I'm seeking some help with a new forum (sister site) that went live today.

http://www.bassfishingchat.com

I could use some help with the Nodak members signing up and getting it going, and help me expose any new bugs.

I REALLY appreciate it guys!


----------



## Ryan_Todd

hey chris i just tried to log in on the new bass forum and my user name didn't work. do i need to set up a new user name and password? i think this is a good idea will go over well. thanks


----------



## nodakoutdoors.com

I just loaded all the usernames from Nodak.

I started the database from scratch, but I guess it only makes sense to save everyone the hassle from registering again.

Bob and Decoyer, your usernames got dropped when the list was added so use your username/password from Nodak (unless it was the same...nothing changes).


----------



## Militant_Tiger

the color scheme is crappy, it needs to be more like nodak, brighter


----------



## nodakoutdoors.com

Do you find it hard to read?


----------



## Militant_Tiger

harder to read and it puts you in a bad mood, on this site its lighter and you can not only see better but you are also in a better mood based on the colors


----------



## nodakoutdoors.com

I lightened it up a bit.
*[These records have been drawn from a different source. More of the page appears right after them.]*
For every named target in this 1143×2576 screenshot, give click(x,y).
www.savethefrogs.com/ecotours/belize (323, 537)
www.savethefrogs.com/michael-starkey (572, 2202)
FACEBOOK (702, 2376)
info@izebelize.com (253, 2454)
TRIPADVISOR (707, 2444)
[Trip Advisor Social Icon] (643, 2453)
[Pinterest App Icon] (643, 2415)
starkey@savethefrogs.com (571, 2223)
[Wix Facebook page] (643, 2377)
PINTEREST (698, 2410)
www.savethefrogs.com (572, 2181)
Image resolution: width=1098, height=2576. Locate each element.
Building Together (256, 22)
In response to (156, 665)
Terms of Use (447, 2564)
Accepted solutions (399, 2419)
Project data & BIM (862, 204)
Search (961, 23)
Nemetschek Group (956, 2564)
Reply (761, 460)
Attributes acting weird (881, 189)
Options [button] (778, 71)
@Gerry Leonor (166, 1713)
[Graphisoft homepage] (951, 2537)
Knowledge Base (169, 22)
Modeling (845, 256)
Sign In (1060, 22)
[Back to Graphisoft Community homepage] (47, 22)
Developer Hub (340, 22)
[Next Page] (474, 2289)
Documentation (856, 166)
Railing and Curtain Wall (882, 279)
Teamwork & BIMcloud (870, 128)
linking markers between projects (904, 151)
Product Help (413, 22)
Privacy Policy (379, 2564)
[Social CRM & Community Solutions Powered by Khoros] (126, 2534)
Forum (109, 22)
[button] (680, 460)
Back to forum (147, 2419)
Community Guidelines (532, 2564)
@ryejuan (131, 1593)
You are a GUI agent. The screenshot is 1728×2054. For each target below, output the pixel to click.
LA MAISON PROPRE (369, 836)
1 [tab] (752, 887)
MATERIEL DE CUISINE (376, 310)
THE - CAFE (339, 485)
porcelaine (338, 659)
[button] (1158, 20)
More of a lighter gray than a darker. Let me know if you find it brighter.

I also noticed for the past couple weeks new users have been unable to register...so we should start expecting new bass gurus. :-?


----------



## Ryan_Todd

hey chris would i be able to become a supporting member on the site? just wondering. by the way it does look better and is easier to read.
Ryan


----------



## bigblackfoot

Just signed up Chris. I like the site though. :beer:


----------



## Shu

Chris - I would suggest getting rid of the black and gray and maybe going to the same background you have on this site. The site looks good, except for the "doom and gloom" graphics.


----------



## Bagman

Has this site been shut down or is there some tech problem? The link now comes up 'FORBIDDEN'.


----------